As far as I’m aware this does affect Android and is not currently fixed. It’s expected to be fixed in the October security patch.
This is just my memory of reading weeks ago. Someone else may know better.
The Android webview is updated through the play store as of a few years ago
I believe the libwebp is implemented at the OS level. Again someone else may know better.
So if the phone gets a security update for this at the OS level, should we theoretically be safe to use apps with any sort of browser functionality? Like some apps that don’t update, or are no longer being maintained, etc
This isn’t just a browser vulnerability. It’s a vulnerability at a much more fundamental level, which is why it’s so critical. It’s a vulnerability in how almost every piece of software processes a widely supported image format, so anything that touches images is potentially at risk: browsers, chat or messaging apps, file browsers, or really anything that uses thumbnails or image previews, including some core OS functionality. On the server side, you’ve got anything that makes thumbnails and previews, too.
We should wait and see whether there are any practical attacks outside the browser context (maybe the malicious code needs to be placed in a web page that displays the malicious image file, or maybe they need to figure out a way to actually put all the malicious code in the image file itself). But the vulnerability itself is in a fundamental library used by a lot more software.
Click bait much???
How is this clickbait? The all-caps is a bit much, but the title contains everything you need to know. There’s nothing remotely clickbaity about it.
Ah, yes sorry for the all-caps title. I just wanted to seem a bit urgent.
Not gonna lie the all caps made it seem less urgent because I’m so used to dealing with click bait
I just wanted to seem a bit urgent.
It was kinda urgent two and a half weeks ago when this was first published. Now, not so much,
Two and a half weeks ago? I learned about it yesterday. Sorry for bothering you then.
I found these alerts so hilarious… You have no idea how many vulnerabilities are discovered by grey/blackhat hackers.
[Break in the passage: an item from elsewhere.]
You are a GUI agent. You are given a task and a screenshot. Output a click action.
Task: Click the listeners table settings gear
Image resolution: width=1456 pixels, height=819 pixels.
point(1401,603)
Even whitehat working for the governments or contractors not reporting it to have more variety of back doors.
But ok… Update and “be” protected. 🤣
Yes but this is a vulnerability now open to the public that script kiddies are going to utilize so unless you want your data grabbed by a 14yo larper for opening an image in your browser update your browser
Why are script kiddies always, kids?
Not a single child I knew growing up knew how to program.
That’s the point, script kiddies refers to young peoples with low to no technical knowledge using tools made by other peoples.
But that’s why it’s misleading.
Most of the people writing these scripts to exploit known vulnerabilities are not young. It’s just an insult to people who write scripts.
The skiddies are the ones using the scripts, not the ones writing them…
Right. Using/writing, my point still stands that most of them are not kids. It’s just an insult because it doesn’t require much effort, but has nothing to do with youth.
Nice ellipses, though. Makes me know you’re not really worth listening to.
Your “point” isn’t one, the fact that you don’t seem to comprehend that makes me sure you have brain problems.
I think the term is as much a comment on maturity as it is literal age.
That’s the thing. It’s a comment on maturity, not literal age.
Not sure why you only mention Chromium and Firefox in the post text, I can only assume this vulnerability affects ALL browsers. Safari (WebKit based) is, as far as I know, the second most used browser in the world.
It’s anything implementing .webp support. Though the CVE has been out for nearly two weeks already so most apps have been patched.
Actually, it’s specific to libwebp, but many things that decode webp just use this library (for example, decoding webp with the “image” rust crates doesn’t use libwebp. It does use it for encoding thought).